芝生は地球温暖化には逆効果であるという研究成果を先日紹介しましたが、今度は、米国で芝生の需要が減少しているというニュースが発表されています。



LandOnlineによると、デザインファームへの調査で

クライアントが芝生以外の代替デザインを要求するケースが増えていることがわかった(32.5%)とのこと。



その理由として以下を示しています。




・メンテナンスコストなどの費用削減(42.7%)

・Sustainable Sites Initiative など持続可能な開発の基準に適合させるため(39.6%)

・芝生管理のための時間と労力の削減(39.3%)

・環境への悪影響の削減(28.8%)

・行政の条例などへの対応(24.8%)

 

また、芝生の代替デザインとして採用しているのは


・地域の植生や、非侵略的な植物(57.7%)

・レインガーデンなど(41.4%)

・地域の野草(37.0%)

・透水性舗装など(35.5%)

となっているそうです。


 

米国における環境への悪影響というのは、日本で問題になったような農薬問題ではなく、芝生への大量散水や大量施肥などです。

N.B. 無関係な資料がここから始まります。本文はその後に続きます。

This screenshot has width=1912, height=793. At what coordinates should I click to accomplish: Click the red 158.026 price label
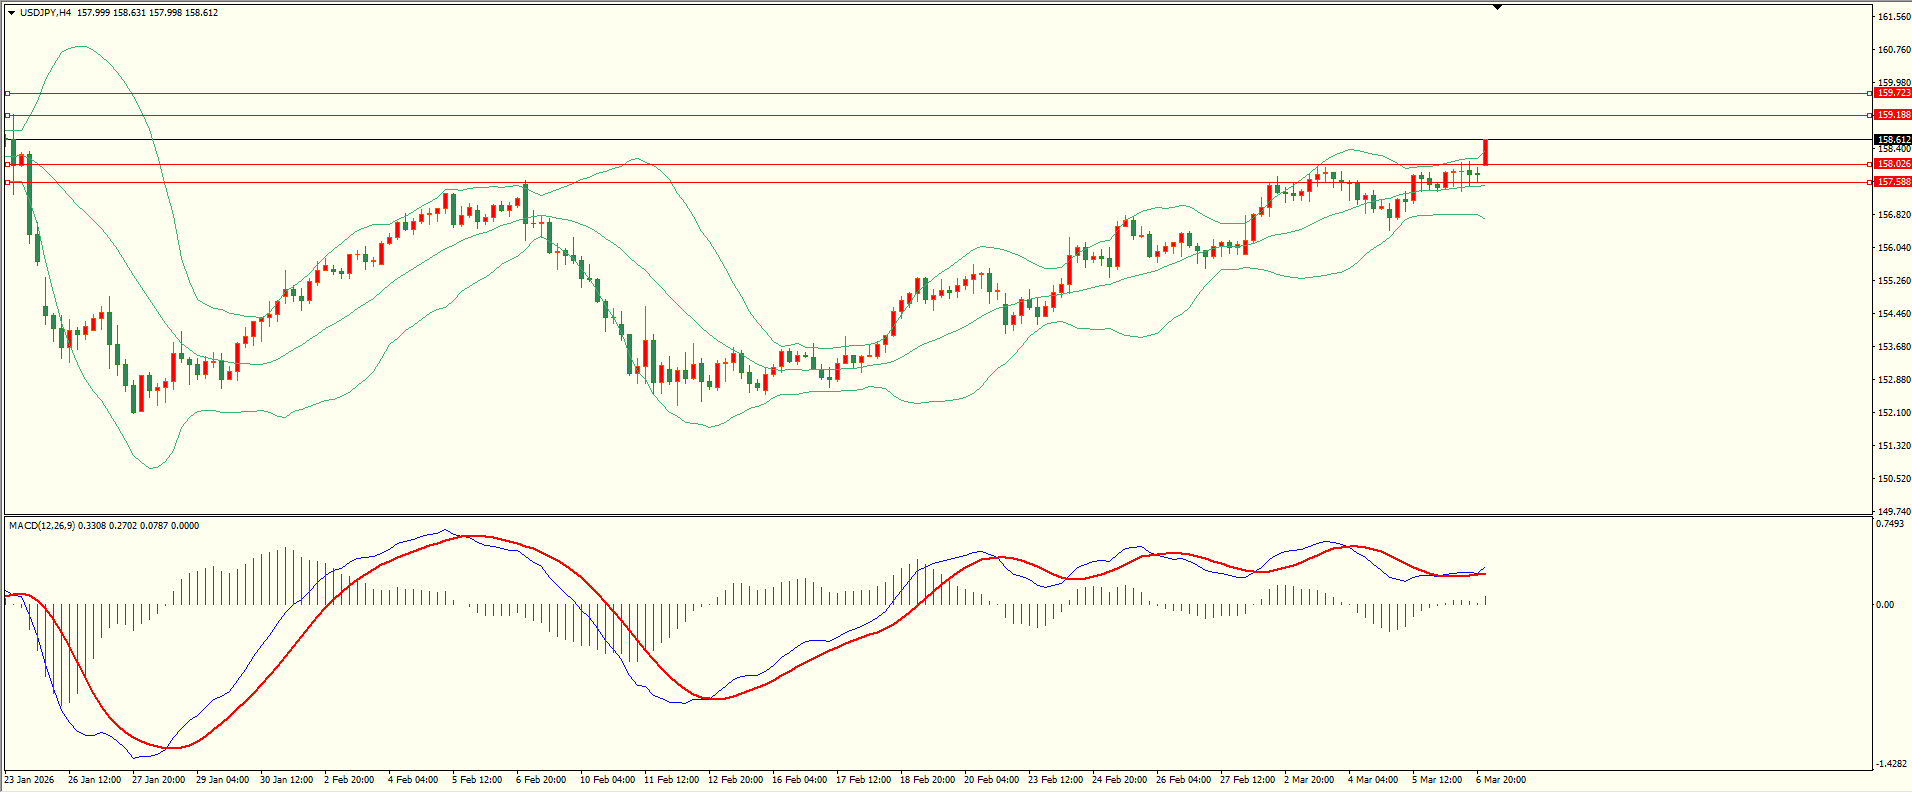click(1893, 164)
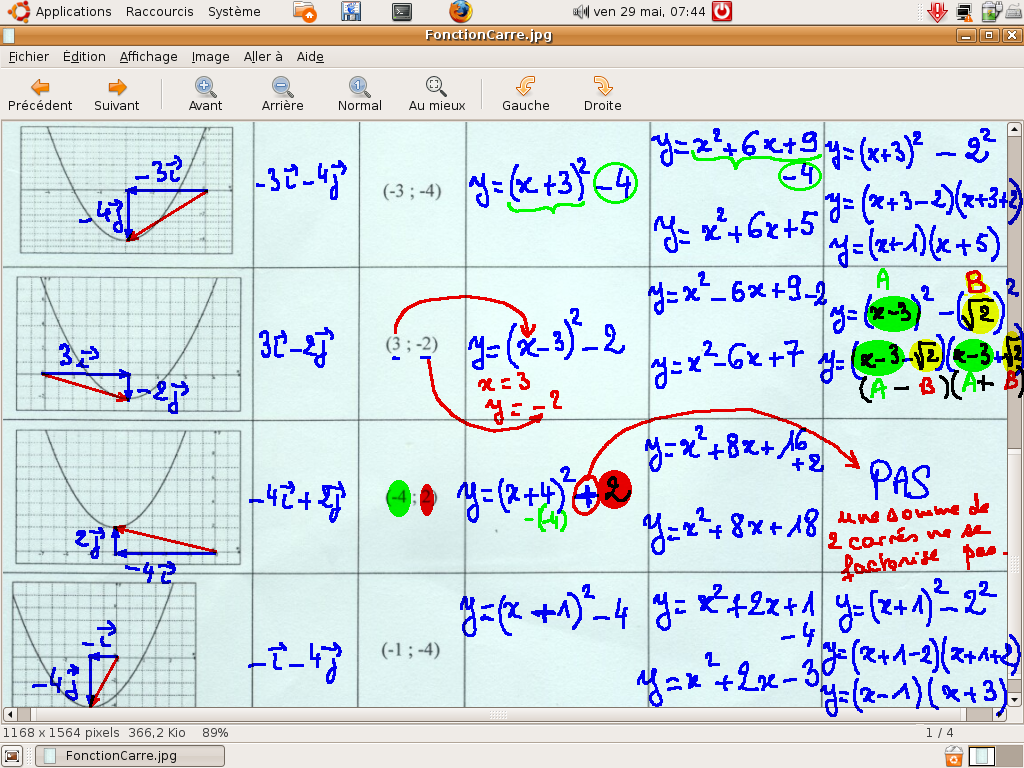This screenshot has height=768, width=1024.
Task: Zoom in with the Avant button
Action: tap(205, 94)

米国では総面積の1.9%が芝生地といわれており、その生産や維持管理が大きなビジネスとなっているので、打撃は大きいでしょうね。





注目すべきは、LEEDやSSIなどの認証取得のために、芝生以外の環境に配慮したランドスケープデザインを採用するクライアントが39.6%にも達している点です。



最近のこのようなニュースから、今後の環境デザインに求められるニーズがはっきりしてきたと思います。

具体的には、様々なデータに基づいてみどりの機能と求められる効用を正しく評価し、科学的根拠に基づくデザインが必要とされると思います。



スポーツフィールドやオープンスペースに芝生は欠くことができないエレメントですが、コストや環境負荷とのバランスを踏まる必要があります。以前のように、「困ったら転用が利く芝生にしておけ」、「平面図が美しく見えるから芝生」という発想は、許されなくなるのでしょうね。



ちなみに、代替デザイン案として菜園が提案されるケースも10.8%あるそうです。